A picture of Stepinac and Pavelic shaking hands does not impress me. The picture of them shaking hands only means that they met, not that they agreed. I know of a picture on the internet of Catholic, Orthodox and Yugoslav Communists sitting on the same platform together shortly after the war. That doesn't mean that the Orthodox were supporters of the Communists does it?

"This is the 1990s - From UPI: "Over the next four years, independent Croatia drove about 600,000 Serbs from their homes, with never a word from the Pope protesting this "suffocat[ion] with force [of ] the rights and legitimate aspirations" of Serbs."

Let's for a moment say that's true. So Pope John Paul II said nothing. And that implicates Gallitzin and Stepinac exactly how? Why not throw in the kitchen sink while you're wasting your time posting nonsense?

And yet when John Paul II died Serbian Orthodox Patriarch Pavle sent a message on April 3rd, in his name and that of the church, to the Catholic faithful in which he wrote that he shared their grief and hoped that the soul of the pope would rest in peace. The Serbian President Boris Tadic and Prime Minister Vojislav Kostunica also extended their condolences. Yeah, gee, they must have thought he was a horrible man.

"About half the Serbs were expelled from Croatia proper and the other half from the neighboring territory of Krajina, claimed by Croatia; the overwhelmingly Serbian population of the Krajina had opposed the break-up of Yugoslavia."
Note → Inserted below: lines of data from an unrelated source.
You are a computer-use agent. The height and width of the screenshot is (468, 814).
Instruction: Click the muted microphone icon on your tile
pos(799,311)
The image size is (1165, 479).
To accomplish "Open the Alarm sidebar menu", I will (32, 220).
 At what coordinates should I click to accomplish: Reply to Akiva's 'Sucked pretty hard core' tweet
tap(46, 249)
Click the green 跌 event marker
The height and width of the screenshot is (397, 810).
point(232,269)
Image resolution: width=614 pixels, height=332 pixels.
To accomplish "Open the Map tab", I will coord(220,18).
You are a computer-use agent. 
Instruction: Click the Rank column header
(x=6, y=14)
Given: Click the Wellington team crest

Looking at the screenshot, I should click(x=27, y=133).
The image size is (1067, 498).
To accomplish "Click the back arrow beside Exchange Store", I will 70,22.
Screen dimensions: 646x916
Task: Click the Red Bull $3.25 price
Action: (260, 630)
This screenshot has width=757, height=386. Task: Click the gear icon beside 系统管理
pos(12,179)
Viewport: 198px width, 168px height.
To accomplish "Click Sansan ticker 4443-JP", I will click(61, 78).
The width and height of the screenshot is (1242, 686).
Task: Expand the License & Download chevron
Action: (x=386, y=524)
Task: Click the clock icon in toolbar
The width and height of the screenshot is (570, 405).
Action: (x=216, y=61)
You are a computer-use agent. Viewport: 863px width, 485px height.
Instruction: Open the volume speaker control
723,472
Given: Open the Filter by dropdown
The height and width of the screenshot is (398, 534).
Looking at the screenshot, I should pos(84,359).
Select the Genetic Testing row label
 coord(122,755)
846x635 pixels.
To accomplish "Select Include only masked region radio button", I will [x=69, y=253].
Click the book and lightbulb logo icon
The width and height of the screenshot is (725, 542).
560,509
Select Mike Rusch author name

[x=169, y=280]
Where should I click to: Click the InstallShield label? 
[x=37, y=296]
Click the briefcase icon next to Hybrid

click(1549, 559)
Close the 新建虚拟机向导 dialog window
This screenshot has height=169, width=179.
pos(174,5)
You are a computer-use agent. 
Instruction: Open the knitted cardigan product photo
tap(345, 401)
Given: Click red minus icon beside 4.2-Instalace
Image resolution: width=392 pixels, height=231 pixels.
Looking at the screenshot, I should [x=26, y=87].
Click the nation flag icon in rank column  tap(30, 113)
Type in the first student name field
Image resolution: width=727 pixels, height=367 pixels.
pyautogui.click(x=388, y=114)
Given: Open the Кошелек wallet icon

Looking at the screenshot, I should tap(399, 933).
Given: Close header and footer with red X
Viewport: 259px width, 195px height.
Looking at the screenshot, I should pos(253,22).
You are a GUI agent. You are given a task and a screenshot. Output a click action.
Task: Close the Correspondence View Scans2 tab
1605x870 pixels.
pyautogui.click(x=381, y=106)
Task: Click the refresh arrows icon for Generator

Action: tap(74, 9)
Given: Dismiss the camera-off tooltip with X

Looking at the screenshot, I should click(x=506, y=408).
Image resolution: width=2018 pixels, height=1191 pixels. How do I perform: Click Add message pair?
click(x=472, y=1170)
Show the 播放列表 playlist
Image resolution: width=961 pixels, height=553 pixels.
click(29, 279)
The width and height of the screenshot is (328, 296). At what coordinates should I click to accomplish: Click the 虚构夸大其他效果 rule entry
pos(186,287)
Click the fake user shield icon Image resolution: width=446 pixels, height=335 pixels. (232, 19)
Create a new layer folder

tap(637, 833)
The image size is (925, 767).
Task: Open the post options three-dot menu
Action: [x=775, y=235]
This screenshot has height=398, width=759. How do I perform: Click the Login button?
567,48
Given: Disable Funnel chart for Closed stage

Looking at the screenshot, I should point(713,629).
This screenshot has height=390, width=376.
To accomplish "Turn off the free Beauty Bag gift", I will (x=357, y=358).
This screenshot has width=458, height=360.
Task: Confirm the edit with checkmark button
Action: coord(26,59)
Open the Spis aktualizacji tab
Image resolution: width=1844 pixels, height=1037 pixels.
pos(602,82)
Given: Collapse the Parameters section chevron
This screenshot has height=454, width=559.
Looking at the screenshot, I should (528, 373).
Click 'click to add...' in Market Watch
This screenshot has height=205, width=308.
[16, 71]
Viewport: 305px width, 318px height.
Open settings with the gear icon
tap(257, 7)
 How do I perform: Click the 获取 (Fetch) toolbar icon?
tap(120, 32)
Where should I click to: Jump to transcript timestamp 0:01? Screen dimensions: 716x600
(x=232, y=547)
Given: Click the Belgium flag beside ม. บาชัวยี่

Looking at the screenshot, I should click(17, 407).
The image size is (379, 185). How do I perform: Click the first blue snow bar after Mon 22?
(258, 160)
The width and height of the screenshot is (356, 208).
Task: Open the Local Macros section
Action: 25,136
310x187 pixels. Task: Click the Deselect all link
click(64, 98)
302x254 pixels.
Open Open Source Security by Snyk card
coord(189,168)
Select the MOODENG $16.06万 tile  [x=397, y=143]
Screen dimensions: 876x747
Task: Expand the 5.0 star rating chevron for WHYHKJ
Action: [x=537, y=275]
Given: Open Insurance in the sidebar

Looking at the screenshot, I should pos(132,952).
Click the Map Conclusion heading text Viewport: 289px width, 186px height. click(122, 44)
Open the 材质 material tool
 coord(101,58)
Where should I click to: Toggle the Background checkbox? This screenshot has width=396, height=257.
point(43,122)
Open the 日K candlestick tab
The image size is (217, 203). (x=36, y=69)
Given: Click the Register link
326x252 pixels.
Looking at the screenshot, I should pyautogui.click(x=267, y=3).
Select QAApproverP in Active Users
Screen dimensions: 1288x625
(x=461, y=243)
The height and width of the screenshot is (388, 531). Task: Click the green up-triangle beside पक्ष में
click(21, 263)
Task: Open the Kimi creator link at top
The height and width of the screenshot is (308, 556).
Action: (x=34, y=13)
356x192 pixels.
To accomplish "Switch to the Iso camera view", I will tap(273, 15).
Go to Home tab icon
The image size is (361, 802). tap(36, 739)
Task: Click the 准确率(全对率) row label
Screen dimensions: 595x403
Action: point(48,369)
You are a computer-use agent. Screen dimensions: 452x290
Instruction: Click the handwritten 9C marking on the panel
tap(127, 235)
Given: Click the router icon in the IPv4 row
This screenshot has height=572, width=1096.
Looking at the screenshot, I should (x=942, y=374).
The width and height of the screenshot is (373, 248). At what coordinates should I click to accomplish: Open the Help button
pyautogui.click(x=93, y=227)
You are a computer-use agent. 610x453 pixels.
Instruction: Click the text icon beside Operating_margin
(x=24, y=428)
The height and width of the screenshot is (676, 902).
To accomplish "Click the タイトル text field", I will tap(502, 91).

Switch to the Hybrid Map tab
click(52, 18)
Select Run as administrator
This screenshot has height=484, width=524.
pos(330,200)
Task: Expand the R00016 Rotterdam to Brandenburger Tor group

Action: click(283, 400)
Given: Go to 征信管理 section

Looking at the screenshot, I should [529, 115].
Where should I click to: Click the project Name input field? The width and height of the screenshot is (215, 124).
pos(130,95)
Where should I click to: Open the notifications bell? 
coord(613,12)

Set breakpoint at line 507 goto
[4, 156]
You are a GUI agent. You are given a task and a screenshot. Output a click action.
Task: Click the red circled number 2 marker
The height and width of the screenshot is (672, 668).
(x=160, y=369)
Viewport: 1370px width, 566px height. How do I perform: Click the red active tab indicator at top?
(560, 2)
That's true. The Serbs were treated horribly. Nearly 50 years of pro-Serbian communist domination didn't help the Serbs image either. And let's not forget that the Serbs did plenty of killing and harrassment from 1945 until...almost yesterday.

"Shall we discuss the the genocide against the Christian Serbs in WWII aided and abetted by the Croatian Catholic Church?"

We can't discuss what never happened. Serb Christians were definitely massacred by Croatian Christians. The Catholic Church did not initiate or support the massacres and tried to stop them on a number of occasions. And again, none of this either proves that Gallitzin reconciled for political reasons or that he is being considered for canonization for political reasons. It doesn't even prove anything about Stepinac either. You really are getting desperate.

"Fact: The Catholic Church hierarchy aided the Nazis."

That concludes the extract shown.